Good programming languages provide helpful abstractions for writing more secure code: from structured control flow, procedures, and modules, to types, interfaces, and specifications. However, such abstractions are not enforced when compiling a program and linking it with low-level code (such as a library or a legacy application), which can be buggy, vulnerable, compromised, or even malicious, and which can void all security guarantees of the compiled code. To make things worse, most realistic programming languages have unsafe features that can lead to “undefined behavior”, which causes compilers to produce code that can behave completely arbitrarily. Such undefined behavior is endemic in languages like C, where buffer overflows, use after frees, double frees, invalid type casts, various concurrency bugs, etc., lead to devastating security vulnerabilities that are often remotely exploitable.

We study how compartmentalization can mitigate these two secure compilation problems: (1) by protecting secure source programs from linked adversarial low-level code and (2) for vulnerable source programs by restricting the scope of undefined behavior both spatially to just the compartments that encounter undefined behavior, and temporally by still providing protection to each compartment up to the point in time when it encounters undefined behavior.

In particular, this talk will report on our journey that recently resulted in SECOMP, a compiler for compartmentalized C code that comes with machine-checked secure compilation proofs restricting the scope of undefined behavior. It will focus on the main challenges our research has overcome: (A) defining formally what it means for a compilation chain to be secure in the two settings above, which led to the discovery of a wide range of secure compilation criteria that provide good alternatives to full abstraction; (B) enforcing water-tight protection using low-level compartmentalization mechanisms such as software fault isolation, programmable tagged architectures, and capability machines; and (C) devising scalable proof techniques and using them to provide the first machine-checked secure compilation guarantees similar to full abstraction for a realistic programming language.
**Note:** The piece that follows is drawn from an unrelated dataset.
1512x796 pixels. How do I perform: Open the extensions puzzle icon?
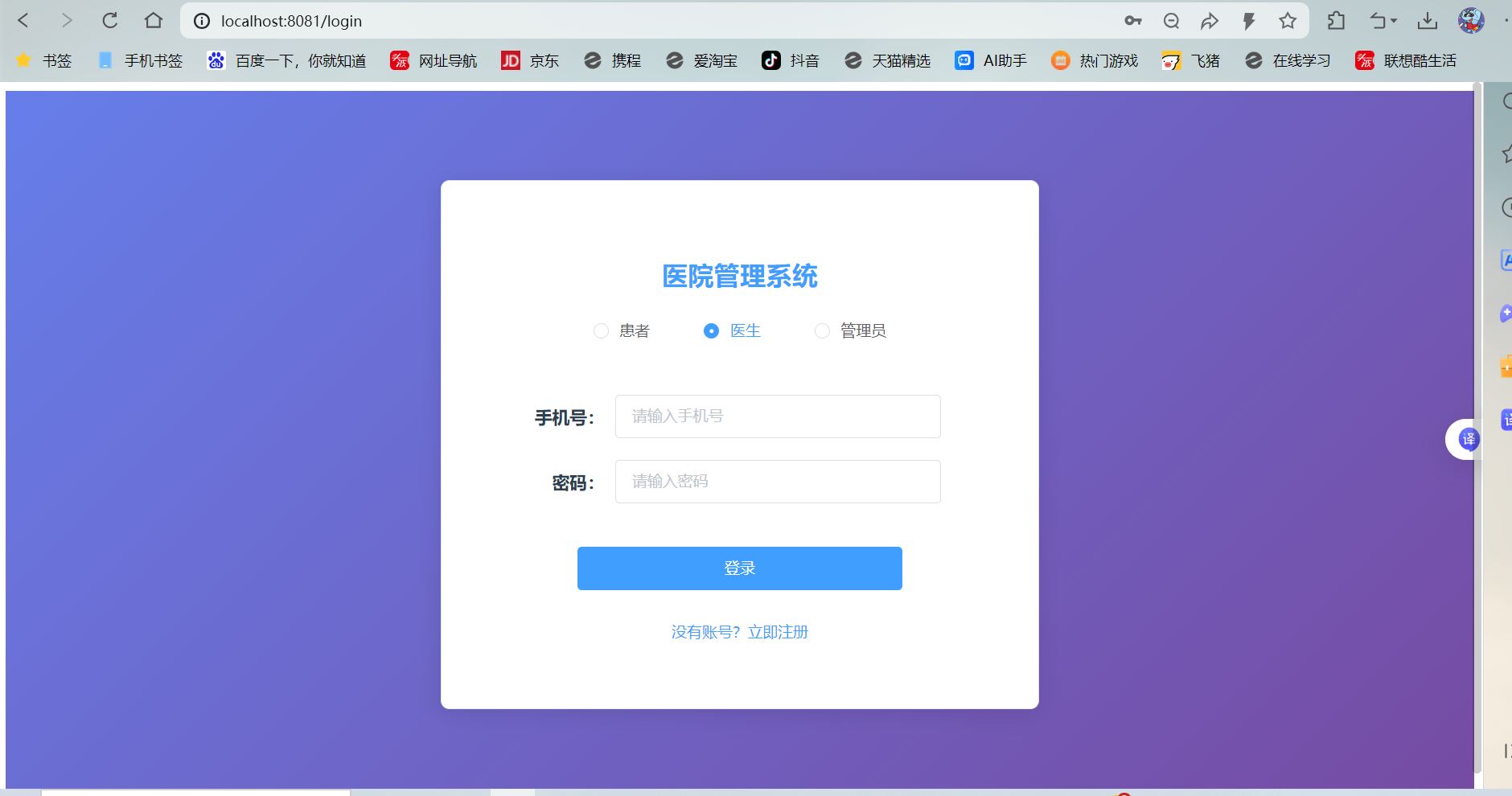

Cătălin Hrițcu is a tenured faculty member and head of the Formally Verified Security group at the Max Planck Institute for Security and Privacy (MPI-SP) in Bochum, Germany. He is particularly interested in formal methods for security (secure compilation, compartmentalization, memory safety, security protocols, information flow), programming languages (program verification, proof assistants, dependent types, formal semantics, mechanized metatheory, property-based testing), and the design and verification of security-critical systems (reference monitors, secure compilation chains, tagged architectures). He was awarded an ERC Starting Grant on formally secure compilation, and is also involved in the design of the F* verification system. Catalin received a PhD from Saarland University, a Habilitation from ENS Paris, and was previously also a Tenured Researcher at Inria Paris, a Postdoctoral Research Associate at University of Pennsylvania, and a Visiting Researcher at Microsoft Research Redmond.